How does HMCGibbs work?

Hi there,

I’ve been playing around with HMCGibbs. The exact code below isn’t what I’m using in my model, but it demonstrates what I’ve been finding in my more complex case. (My case uses a custom likelihood with numpyro.factor, so if it’s of interest, I can show my more complicated model where the problem occurs.)

def model():
    x = numpyro.sample("x", dist.Uniform(-100000, -100)) # option 1
    # x = numpyro.sample("x", dist.Uniform(100, 1000)) # option 2
    y = numpyro.sample("y", dist.HalfNormal(1.0))
    numpyro.sample("obs", dist.Poisson(x - y), obs=jnp.array([1.0]))

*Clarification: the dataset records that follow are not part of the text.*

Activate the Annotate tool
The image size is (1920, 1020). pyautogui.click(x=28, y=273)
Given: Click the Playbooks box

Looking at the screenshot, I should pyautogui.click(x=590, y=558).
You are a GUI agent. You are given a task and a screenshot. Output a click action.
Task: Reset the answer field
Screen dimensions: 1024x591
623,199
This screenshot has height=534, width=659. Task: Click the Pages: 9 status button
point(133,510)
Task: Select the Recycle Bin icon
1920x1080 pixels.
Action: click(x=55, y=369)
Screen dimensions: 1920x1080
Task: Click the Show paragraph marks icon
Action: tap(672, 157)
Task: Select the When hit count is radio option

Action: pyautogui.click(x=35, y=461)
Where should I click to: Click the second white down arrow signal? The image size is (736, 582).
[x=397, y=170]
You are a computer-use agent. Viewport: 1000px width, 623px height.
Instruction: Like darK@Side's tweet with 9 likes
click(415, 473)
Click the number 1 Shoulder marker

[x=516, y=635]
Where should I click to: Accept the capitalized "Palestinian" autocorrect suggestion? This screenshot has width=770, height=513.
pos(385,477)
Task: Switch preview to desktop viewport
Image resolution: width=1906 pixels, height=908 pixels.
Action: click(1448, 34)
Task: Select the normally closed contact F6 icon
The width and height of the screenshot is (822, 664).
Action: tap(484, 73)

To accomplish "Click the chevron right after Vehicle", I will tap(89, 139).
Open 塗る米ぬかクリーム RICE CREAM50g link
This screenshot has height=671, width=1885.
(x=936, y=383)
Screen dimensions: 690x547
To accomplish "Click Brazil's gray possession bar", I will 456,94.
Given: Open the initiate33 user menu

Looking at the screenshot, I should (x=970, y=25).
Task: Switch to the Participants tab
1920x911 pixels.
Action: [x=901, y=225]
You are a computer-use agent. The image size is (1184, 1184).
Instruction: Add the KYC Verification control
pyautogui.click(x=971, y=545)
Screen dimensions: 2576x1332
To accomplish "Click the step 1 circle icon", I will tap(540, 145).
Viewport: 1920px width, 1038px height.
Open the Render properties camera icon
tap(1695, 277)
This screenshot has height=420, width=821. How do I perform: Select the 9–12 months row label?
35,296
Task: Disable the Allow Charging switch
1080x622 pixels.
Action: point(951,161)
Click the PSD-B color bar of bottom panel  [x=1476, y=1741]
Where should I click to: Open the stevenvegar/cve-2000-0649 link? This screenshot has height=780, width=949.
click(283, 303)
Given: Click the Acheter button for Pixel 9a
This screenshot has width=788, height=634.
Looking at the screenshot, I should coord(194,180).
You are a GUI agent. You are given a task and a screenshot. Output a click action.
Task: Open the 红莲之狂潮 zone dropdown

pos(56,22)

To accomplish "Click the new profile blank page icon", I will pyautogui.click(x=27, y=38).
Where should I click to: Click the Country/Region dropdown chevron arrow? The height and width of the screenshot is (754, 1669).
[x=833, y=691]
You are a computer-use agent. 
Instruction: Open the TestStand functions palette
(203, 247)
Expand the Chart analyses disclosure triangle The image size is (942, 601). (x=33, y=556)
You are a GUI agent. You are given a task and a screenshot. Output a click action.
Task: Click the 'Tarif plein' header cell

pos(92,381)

def gibbs_fn(rng_key, gibbs_sites, hmc_sites):
    y = hmc_sites['y']
    new_x = dist.Uniform(10, 11).sample(rng_key)
    return {'x': new_x}

hmc_kernel = NUTS(model)
kernel = HMCGibbs(hmc_kernel, gibbs_fn=gibbs_fn, gibbs_sites=['x'])

My understanding was that the sample statements in model() for sites that are going to be replaced in gibbs_fn (here x), are just placeholders – I could put whatever distribution I want. What I’m finding is that numpyro needs the sample statement in model() to at least be physically correct. Here, option 1 does not work because the rate for Poisson must be positive. Option 2 does work because it keeps rate positive, even though new_x replaces x when using HMCGibbs.

Why it is necessary for x to be sensible, even when it is replaced in sampling during the gibbs step?

Best,

Theo

You can use ImproperUniform if you don’t want to use a proper distribution. Your gibbs_fn does not utilize the prior density of x but in other cases like DiscreteHMCGibbs, we need to utilize the density. I guess your main question is why we need the gibbs proposal to be in the support of the prior? We currently don’t have mechanism to automatically assign -inf to those out-of-support values - and I guess that the inference won’t work with -inf values. If you know that your proposals are in a different domain, you should adjust prior accordingly (even if you don’t have any information else, you can use improper ones). You can also use ImproperUniform(real) to cover all the range.